People talk about ‘carrying’ the name forward, when there is a single male in the family to preserve the pedigree of a family name. This is largely bogus, because the name line is merely one strand in the exponentially increasing number of routes that extend backwards as a family tree fans out, and it has ever diluted bearing on genetic ancestry.
Partly because of male pedigree beliefs and the one child per family rule, millions of Chinese girls are suspiciously missing. 119 baby boys are born for every 100 girls, something that doesn’t happen naturally or can yet be produced scientifically, at conception. Some girls were abandoned, some aborted and presumably some murdered.

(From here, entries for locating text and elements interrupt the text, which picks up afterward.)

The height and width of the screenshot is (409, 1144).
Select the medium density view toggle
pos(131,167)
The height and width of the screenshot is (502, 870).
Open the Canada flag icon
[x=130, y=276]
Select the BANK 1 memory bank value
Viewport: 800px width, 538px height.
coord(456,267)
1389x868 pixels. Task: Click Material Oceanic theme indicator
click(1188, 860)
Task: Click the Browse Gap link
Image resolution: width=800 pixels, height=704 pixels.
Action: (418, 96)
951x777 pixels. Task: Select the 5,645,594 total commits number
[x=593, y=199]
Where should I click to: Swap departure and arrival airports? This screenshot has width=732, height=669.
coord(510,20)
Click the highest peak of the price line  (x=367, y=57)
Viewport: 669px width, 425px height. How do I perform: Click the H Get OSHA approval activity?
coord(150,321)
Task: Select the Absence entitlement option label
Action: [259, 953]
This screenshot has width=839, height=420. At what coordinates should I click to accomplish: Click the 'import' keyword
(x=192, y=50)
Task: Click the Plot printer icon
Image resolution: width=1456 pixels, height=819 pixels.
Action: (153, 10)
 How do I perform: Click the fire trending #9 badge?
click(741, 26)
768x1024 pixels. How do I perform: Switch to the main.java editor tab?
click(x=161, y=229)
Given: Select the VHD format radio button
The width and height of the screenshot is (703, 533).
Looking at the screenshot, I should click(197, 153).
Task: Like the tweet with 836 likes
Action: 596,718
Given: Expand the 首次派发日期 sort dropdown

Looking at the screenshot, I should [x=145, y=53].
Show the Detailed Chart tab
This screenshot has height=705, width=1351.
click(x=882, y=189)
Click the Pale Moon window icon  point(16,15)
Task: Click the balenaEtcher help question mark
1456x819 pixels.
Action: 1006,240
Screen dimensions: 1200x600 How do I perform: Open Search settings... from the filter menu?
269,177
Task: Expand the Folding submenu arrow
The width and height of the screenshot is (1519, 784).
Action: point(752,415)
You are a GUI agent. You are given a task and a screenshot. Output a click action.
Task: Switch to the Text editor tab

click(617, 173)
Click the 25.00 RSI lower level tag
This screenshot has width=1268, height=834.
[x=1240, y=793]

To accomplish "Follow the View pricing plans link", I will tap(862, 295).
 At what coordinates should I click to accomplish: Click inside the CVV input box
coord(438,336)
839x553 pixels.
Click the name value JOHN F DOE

There now aren’t enough prospective brides to go round. There are predicted to be 30 million unmarried young men in China by 2020 and these people are referred to as bare branches. Bare branches, because their genes will never be passed on.
By wanting to preserve the family name, the chances of your genetic lineage dying out increases, if everyone else behaves the same way.
Ironically, to have preserved your lineage in China, the best strategy would have been to have had a girl.
Culture, like religion, is something that people respect, irrationally, and because of this, the Selfish Meme (Family Lineage) has outwitted the Selfish Gene (Genetic Lineage). This is empirical proof, in some small part, that the effects of ideas, memes, can indeed behave like viruses and be damaging to our (genetic) survival.
People have a tendency, possibly through cultural respect, to look for examples of why religion may be a beneficial development for individuals (that reduces stress and makes us live longer, for example). But here we have a very simple concrete example of a cultural idea that is clearly not beneficial to the propagation of the individual’s DNA, being akin to a mind virus.
Since the distinction between culture and religion is not mutually exclusive, we have the possibility that religion too could be an idea that is damaging to an individual’s survival. Perhaps resistance to this notion is itself due to a cultural virus.